The 7NC Megaship cruiser is a type, a genre of ship all its own, like the destroyer. All the Megalines have more than one ship. The industry descends from those old patrician trans-Atlantic deals where the opulence combined with actually getting someplace—e.g. the
Titanic, Normandie
, etc. The present Caribbean Cruise market’s various niches—Singles, Old People, Theme, Special Interest, Corporate, Party, Family, Mass-Market, Luxury, Absurd Luxury, Grotesque Luxury—have now all pretty much been carved and staked out and are competed for viciously (I heard off-the-record stuff about Carnival v. Princess that’d singe your brows). Megaships tend to be designed in America, built in Germany, registered out of Liberia or Monrovia; and they are both captained and owned, for the most part, by Scandinavians and Greeks, which is kind of interesting, since these are the same peoples who’ve dominated sea travel pretty much forever.

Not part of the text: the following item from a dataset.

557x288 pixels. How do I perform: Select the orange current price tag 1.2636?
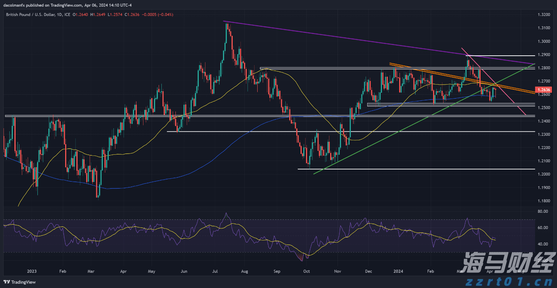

Celebrity Cruises is owned by the Chandris Group; the X on their three ships’ smokestacks turns out not to be an X but a Greek chi, for Chandris, a Greek shipping family so ancient and powerful they apparently regarded Onassis as a punk.

 

5
I’m doing this from memory. I don’t need a book. I can still name every documented
Indianapolis
fatality, including some serial numbers and hometowns. (Hundreds of men lost, 80 classed as Shark, 7–10 August ’45; the
Indianapolis
had just delivered Little Boy to the island of Tinian for delivery to Hiroshima, so ironists take note. Robert Shaw as Quint reprised the whole incident in 1975’s
Jaws
, a film that, as you can imagine, was like fetish-porn to me at age thirteen.)

 

6
And I’ll admit that on the very first night of the 7NCI asked the staff of the
Nadir
’s Five-Star Caravelle Restaurant whether I could maybe have a spare bucket of
au jus
drippings from supper so I could try chumming for sharks off the back rail of the top deck, and that this request struck everybody from the maître d’ on down as disturbing and maybe even disturbed, and that it turned out to be a serious journalistic faux pas, because I’m almost positive the maître d’ passed this disturbing tidbit on to Mr. Dermatitis and that it was a big reason why I was denied access to stuff like the ship’s galley, thereby impoverishing the sensuous scope of this article. (Plus it also revealed how little I understood the
Nadir
’s sheer size: twelve decks and 150 feet up, the
au jus
drippings would have dispersed into a vague red cologne by the time they hit the water, with concentrations of blood inadequate to attract or excite a serious shark, whose fin would have probably looked like a pushpin from that height, anyway.)